The half-life of truth

In The fragility of evil I said:

“The Third Reich, like any other regime or institution built atop of inhumane ideologies and practises, stinks of what Taleb calls fragility. Such regimes and cultures are always built upon unstable foundations, upon the suppression of truth, on the beating down of natural human drives and instincts and desires, on actions that prioritise short term gain over long term survival. That’s why they never endure. Because lies are vulnerable to disorder. Because society wide suppression weakens with the passage of time. Because the longer a people is held down, the more likely it becomes that someone amongst the oppressed will stand up and fight back.”

What I had latched onto was the idea that evils and untruths have a definite half-life. Some survive longer than others but all eventually fall to the assault of time. What I had not realised is that truths have a definite half-life too.

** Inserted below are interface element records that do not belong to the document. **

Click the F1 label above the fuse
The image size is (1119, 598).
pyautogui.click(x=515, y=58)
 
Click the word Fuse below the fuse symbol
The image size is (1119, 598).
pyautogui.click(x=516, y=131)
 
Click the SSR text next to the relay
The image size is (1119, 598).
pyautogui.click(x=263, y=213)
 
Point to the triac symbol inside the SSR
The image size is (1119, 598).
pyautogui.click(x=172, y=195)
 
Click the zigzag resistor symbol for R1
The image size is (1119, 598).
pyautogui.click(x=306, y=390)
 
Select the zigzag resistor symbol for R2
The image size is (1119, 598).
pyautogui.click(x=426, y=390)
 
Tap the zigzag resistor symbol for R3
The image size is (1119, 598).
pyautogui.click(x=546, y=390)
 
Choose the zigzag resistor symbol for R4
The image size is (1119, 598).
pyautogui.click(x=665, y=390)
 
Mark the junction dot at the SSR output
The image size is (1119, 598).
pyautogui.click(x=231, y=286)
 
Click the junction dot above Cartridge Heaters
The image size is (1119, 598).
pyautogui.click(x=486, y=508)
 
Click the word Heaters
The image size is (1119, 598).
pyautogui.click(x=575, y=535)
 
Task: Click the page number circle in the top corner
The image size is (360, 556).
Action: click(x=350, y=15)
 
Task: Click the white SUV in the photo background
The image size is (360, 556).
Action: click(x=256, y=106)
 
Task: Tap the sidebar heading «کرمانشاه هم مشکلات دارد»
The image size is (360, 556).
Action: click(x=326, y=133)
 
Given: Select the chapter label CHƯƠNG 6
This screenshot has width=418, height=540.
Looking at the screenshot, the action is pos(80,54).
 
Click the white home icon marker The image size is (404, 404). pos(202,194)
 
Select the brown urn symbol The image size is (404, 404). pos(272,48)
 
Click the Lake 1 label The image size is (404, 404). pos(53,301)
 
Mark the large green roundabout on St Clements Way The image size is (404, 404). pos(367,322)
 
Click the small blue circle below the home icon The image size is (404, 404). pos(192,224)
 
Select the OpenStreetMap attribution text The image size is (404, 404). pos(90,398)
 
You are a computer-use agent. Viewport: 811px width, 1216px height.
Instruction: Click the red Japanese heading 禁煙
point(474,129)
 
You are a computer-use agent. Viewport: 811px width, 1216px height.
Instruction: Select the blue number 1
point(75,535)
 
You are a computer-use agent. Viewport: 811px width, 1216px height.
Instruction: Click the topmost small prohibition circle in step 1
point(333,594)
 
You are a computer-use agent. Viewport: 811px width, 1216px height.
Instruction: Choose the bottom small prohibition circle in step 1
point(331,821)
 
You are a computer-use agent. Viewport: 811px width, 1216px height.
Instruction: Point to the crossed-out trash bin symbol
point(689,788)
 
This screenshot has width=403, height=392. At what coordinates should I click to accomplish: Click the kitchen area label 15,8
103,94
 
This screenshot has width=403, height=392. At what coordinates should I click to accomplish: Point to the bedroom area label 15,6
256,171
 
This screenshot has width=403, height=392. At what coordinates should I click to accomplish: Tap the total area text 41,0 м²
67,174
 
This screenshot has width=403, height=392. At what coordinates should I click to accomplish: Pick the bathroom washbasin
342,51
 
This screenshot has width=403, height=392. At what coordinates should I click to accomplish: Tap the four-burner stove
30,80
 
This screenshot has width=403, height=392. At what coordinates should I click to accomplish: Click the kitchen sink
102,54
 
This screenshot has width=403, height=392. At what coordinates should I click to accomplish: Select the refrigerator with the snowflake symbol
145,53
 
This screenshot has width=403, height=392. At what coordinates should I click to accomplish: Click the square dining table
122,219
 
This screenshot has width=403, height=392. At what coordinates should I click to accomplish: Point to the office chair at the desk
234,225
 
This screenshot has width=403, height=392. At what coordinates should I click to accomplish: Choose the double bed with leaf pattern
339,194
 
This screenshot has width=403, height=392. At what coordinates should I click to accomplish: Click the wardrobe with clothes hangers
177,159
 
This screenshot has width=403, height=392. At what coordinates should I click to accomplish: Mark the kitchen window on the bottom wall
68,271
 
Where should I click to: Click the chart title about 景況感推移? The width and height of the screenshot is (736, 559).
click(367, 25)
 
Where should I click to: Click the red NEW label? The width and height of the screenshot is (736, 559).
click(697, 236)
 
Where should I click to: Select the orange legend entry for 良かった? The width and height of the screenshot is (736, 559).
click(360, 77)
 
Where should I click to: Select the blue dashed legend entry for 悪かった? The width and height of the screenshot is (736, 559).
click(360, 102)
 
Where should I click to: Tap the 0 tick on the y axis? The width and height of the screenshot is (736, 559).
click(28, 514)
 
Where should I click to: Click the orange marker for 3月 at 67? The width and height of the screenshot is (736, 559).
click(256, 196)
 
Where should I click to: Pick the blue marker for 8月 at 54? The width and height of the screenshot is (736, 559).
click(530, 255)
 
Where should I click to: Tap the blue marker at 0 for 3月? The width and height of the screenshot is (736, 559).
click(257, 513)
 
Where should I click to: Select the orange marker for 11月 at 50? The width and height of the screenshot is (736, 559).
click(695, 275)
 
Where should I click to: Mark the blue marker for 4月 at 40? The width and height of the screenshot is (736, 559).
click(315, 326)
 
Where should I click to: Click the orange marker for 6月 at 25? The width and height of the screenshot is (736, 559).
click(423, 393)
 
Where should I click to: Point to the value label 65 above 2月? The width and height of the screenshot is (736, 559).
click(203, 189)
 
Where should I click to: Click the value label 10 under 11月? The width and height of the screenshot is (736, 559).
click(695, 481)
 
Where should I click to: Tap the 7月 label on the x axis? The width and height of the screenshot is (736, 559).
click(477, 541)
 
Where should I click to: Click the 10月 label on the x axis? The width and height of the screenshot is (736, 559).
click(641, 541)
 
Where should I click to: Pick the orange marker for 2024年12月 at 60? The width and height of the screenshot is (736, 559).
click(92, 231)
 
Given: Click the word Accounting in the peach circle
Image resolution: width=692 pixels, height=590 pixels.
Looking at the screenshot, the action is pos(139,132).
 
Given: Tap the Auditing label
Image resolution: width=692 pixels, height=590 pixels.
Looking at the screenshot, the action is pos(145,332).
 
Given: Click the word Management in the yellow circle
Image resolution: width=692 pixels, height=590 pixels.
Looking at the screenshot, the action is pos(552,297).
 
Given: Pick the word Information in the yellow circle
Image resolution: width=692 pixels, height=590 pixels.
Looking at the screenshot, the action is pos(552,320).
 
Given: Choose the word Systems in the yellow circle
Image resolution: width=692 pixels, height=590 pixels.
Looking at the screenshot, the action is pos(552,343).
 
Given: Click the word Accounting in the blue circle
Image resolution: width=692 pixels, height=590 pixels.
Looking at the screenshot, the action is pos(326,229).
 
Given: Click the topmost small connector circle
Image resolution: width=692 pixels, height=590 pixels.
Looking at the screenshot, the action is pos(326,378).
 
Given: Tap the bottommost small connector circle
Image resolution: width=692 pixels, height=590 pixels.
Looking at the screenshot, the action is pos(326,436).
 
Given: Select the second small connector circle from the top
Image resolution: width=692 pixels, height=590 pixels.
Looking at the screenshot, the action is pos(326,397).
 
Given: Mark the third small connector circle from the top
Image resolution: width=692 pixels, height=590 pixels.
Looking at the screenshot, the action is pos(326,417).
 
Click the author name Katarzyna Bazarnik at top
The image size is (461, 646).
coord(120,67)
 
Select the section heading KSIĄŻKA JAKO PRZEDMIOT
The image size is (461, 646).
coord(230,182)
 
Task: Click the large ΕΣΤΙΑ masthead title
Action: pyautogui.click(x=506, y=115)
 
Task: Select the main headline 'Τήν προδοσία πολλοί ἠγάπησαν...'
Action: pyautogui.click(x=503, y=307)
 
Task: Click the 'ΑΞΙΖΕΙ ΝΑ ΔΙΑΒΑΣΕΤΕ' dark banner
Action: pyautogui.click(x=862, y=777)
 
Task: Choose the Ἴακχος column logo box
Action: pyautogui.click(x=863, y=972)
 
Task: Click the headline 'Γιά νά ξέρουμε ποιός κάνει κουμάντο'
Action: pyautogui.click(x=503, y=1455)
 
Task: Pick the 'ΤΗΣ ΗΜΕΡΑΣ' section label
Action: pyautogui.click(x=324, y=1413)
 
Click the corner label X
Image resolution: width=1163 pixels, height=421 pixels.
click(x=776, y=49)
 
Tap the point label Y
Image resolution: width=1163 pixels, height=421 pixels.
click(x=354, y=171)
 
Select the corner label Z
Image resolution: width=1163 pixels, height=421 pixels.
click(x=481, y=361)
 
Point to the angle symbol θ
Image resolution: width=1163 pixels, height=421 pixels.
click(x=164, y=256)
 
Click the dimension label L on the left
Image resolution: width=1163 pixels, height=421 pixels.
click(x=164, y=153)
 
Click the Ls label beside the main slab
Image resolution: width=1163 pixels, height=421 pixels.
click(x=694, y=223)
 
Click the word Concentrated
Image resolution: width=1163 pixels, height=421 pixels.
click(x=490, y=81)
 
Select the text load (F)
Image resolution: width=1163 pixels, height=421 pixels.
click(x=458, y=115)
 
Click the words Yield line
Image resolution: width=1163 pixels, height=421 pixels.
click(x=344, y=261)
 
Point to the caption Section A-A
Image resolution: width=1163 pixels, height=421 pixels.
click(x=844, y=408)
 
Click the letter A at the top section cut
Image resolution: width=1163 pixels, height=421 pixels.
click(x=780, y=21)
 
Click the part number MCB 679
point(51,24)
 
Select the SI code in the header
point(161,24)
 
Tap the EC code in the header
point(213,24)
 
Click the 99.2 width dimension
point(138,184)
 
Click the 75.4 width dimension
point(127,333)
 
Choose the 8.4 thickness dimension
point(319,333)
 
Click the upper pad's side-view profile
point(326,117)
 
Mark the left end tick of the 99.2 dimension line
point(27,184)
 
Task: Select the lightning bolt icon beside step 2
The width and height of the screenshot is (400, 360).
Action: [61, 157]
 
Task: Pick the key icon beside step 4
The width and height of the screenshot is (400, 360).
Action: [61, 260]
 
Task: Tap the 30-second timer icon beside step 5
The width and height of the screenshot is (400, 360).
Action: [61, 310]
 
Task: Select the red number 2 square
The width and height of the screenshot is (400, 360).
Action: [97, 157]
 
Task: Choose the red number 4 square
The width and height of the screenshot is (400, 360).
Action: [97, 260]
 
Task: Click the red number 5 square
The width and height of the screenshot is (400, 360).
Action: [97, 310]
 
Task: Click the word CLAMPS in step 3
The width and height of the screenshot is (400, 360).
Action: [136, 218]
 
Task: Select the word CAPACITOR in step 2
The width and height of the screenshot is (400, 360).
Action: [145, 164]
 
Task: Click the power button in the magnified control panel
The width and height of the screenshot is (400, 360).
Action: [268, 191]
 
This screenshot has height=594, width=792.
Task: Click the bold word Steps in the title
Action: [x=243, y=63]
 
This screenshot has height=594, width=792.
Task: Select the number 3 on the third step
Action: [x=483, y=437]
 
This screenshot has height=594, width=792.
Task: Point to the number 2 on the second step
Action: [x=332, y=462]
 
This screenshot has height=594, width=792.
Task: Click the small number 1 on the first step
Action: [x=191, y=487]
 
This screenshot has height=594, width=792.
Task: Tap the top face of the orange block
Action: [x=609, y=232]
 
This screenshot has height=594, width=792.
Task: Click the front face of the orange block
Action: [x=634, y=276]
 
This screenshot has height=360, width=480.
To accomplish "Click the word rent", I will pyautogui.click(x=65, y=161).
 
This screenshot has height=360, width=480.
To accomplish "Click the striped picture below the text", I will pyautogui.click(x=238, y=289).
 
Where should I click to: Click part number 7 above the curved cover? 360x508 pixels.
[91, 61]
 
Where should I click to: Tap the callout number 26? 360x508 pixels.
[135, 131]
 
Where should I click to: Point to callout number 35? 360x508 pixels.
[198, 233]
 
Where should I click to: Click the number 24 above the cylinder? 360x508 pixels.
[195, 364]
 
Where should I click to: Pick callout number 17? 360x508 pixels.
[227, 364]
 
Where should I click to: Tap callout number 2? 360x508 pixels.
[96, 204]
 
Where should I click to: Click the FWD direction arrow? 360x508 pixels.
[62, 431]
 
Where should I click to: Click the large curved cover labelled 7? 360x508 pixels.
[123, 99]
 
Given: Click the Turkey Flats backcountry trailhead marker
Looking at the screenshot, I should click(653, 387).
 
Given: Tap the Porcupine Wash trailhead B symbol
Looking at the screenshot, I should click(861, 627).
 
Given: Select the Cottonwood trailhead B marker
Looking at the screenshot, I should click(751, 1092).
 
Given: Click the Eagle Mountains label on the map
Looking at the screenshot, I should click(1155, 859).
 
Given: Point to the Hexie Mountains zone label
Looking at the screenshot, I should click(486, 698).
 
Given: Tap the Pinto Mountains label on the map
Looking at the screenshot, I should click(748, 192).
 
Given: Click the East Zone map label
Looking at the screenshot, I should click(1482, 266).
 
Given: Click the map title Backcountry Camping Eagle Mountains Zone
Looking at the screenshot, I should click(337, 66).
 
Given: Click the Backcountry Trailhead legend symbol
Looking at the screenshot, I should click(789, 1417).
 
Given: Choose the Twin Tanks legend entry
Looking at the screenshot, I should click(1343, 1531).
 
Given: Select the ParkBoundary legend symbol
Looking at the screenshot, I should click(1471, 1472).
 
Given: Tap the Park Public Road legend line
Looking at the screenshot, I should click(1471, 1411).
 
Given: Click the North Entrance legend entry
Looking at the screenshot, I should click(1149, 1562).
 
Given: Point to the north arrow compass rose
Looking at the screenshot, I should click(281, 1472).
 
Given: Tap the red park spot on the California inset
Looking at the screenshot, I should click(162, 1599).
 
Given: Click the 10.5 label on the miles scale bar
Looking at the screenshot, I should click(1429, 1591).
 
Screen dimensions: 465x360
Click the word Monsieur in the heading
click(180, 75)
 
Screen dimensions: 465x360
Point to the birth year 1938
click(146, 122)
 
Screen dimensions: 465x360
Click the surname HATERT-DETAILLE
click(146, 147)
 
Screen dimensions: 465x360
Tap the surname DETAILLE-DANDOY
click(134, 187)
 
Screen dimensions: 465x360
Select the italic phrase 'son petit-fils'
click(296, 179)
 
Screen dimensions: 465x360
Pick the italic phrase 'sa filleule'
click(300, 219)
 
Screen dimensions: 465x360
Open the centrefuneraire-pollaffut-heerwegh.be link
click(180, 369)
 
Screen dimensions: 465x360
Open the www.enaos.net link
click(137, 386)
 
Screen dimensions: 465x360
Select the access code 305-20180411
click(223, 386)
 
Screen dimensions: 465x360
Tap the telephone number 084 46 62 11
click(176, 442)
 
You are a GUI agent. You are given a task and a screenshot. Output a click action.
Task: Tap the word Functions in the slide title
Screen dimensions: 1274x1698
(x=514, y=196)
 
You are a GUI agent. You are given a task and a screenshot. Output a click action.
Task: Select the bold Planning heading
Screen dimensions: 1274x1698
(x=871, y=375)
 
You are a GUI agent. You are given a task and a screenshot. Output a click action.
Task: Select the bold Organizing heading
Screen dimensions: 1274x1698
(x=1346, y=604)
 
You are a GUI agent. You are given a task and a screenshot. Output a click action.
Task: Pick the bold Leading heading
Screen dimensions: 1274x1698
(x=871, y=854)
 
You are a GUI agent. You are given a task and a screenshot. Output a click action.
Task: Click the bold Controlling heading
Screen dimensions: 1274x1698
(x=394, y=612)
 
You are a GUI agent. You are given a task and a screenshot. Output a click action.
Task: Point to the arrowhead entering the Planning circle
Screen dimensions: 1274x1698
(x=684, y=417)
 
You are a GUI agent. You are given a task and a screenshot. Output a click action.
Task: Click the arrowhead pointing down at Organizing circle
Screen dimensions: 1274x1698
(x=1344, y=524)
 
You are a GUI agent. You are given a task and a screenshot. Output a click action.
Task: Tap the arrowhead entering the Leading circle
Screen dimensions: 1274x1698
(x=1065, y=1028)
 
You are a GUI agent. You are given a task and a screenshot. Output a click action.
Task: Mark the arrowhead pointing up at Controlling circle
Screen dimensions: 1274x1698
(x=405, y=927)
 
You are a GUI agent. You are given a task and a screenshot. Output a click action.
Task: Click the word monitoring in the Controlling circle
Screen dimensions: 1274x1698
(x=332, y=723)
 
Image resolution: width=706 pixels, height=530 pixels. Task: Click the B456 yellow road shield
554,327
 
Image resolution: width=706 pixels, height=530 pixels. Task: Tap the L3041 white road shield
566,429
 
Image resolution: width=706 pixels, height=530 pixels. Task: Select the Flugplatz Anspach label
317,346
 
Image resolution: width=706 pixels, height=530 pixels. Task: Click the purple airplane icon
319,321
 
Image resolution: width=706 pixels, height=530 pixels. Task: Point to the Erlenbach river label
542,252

A person discovering a truth in their twenties has to re-discover the salience of that truth in their forties—as they learn and grow and forget, the truth fades and must be brought back into focus. Similarly, human collectives have to re-discover the truths of the recent and distant past. Consider this from Stephen Erikson’s Dust of Dreams:

“ ‘Ever had a child, Silchas? I thought not. Giving advice to a child is like flinging sand at an obsidian wall. Nothing sticks. The brutal truth is that we each suffer our own lessons–they can’t be danced around. They can’t be slipped past. You cannot gift a child with your scars–they arrive like webs, constricting, suffocating, and that child will struggle and strain until they break. No matter how noble your intent, the only scars that teach them anything are the ones they earn themselves.”

We can transmit certain lived experiences and gained knowledge, but others—the scars of truth concerning the human condition and its trajectory—must be cut into the flesh of each new generation, individually and collectively.

Untruths have a half-life—they perish eventually. But so do truths. And civilisation relies on the half-life of the former being less than the half-life of the latter.